## [What is required]
Can you convert the lines from the one containing "You are a GUI" through the one containing "pyautogui.click(x=153, y=86)" into a JSON list of strings, one string per line, leaving out blank lines?

## [Data listing]
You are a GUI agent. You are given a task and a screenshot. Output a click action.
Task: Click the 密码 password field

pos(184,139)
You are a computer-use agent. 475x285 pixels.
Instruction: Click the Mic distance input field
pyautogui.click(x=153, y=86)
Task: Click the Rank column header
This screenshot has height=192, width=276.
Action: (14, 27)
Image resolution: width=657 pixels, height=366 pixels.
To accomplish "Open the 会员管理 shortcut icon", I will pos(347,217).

---

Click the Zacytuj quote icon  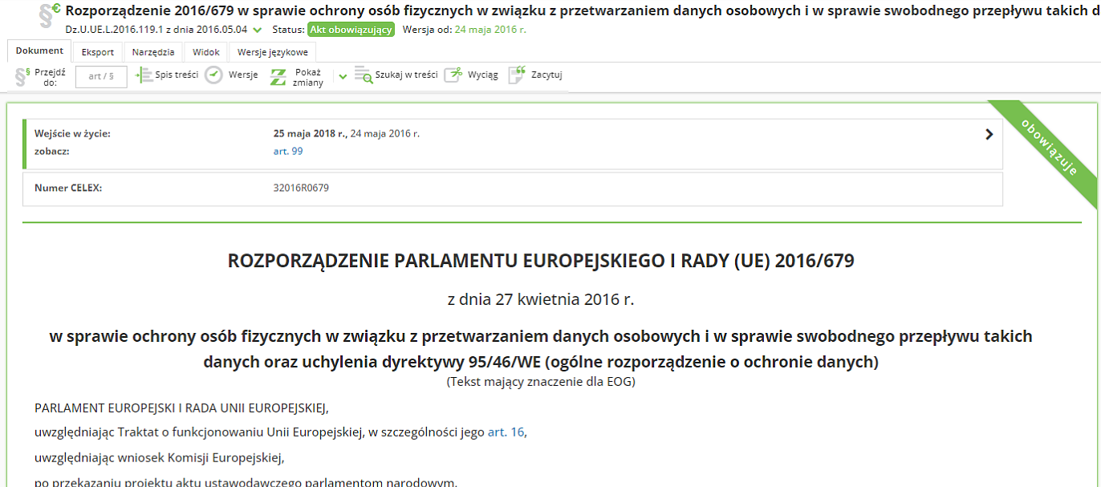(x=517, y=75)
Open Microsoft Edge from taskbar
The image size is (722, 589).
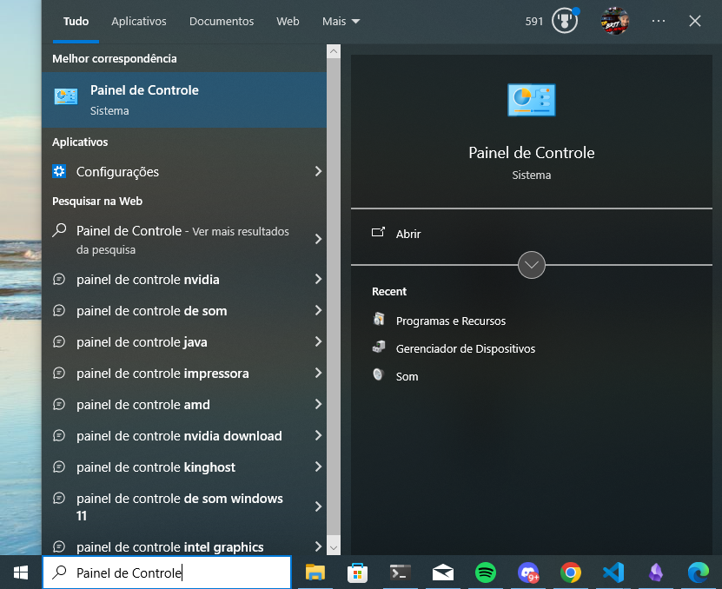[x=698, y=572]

## [The output]
[
  "You are a GUI agent. You are given a task and a screenshot. Output a click action.",
  "Task: Click the 密码 password field",
  "pos(184,139)",
  "You are a computer-use agent. 475x285 pixels.",
  "Instruction: Click the Mic distance input field",
  "pyautogui.click(x=153, y=86)"
]